Salah satu langkah untuk membuktikan tekad itu adalah berusaha memberikan kursi G20 kepada "Global South" dengan mengundang Uni Afrika menjadi anggota baru forum global yang tahun lalu diketuai Indonesia tersebut.

India memang memiliki rekam jejak yang panjang dalam membela dunia berkembang. Adalah India yang aktif menyalurkan vaksin COVID-19 kepada negara-negara miskin selama pandemi dua tahun lalu.

Modi bahkan berusaha memberi kesan kepada dunia dan "Global South" bahwa India berusaha menghilangkan jejak-jejak lama kolonialisme seperti dialami "Global South", termasuk rencana mengubah nama "India", menjadi "Bharat" yang bercorak asli India, jauh sebelum agama-agama modern seperti Islam dan Kristen masuk India.

"Bharat" adalah kata dari bahasa Sansekerta, yang artinya kira-kira sama merujuk kepada "India".

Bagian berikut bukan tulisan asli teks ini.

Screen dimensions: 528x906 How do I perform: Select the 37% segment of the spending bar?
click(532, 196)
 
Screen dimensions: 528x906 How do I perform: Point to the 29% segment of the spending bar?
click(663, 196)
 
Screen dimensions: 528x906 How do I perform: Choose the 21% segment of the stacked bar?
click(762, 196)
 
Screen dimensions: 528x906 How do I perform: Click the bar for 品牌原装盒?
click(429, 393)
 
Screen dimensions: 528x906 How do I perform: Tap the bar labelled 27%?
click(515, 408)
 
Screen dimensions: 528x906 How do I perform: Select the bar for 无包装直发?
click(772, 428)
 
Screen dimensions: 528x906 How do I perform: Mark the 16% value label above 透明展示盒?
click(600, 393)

Saking ingin menduniakan rencana mengubah nama negara itu, pemerintah Modi menyebarkan surat undangan menghadiri KTT G20 kepada para pemimpin dunia, atas nama "Presiden Bharat", bukan "Presiden India". Presiden India saat ini adalah Droupadi Murmu.

Upaya mengubah India menjadi "Bharat" itu sendiri ditentang kubu oposisi, yang mengkhawatirkan India bakal semakin tidak toleran kepada kaum minoritas, termasuk kepada 200-an juta warga Muslim India.

Di sisi lain, kekhawatiran oposisi India bahwa "Bharat" akan memicu sektarianisme akut itu malah menyingkapkan kekurangan India, yang membuat China terlihat memiliki keunggulan komparatif yang besar dibandingkan India, dalam kaitan dengan faktor-faktor yang turut menentukan stabilitas nasional, yang adalah penting bagi pembangunan ekonomi.

Apakah pesan-pesan nasionalisme dan kebangkitan India itu tersampaikan dalam KTT G20 dua hari ke depan, bisa dilihat dari produk KTT G20 India tersebut.

Namun, sejumlah kalangan khawatir ketiadaan Xi Jinping dan Presiden Rusia Vladimir Putin, bakal membuat KTT G20 kali ini tak menciptakan konsensus dan komunike bersama, terlebih dalam soal perang Ukraina-Rusia.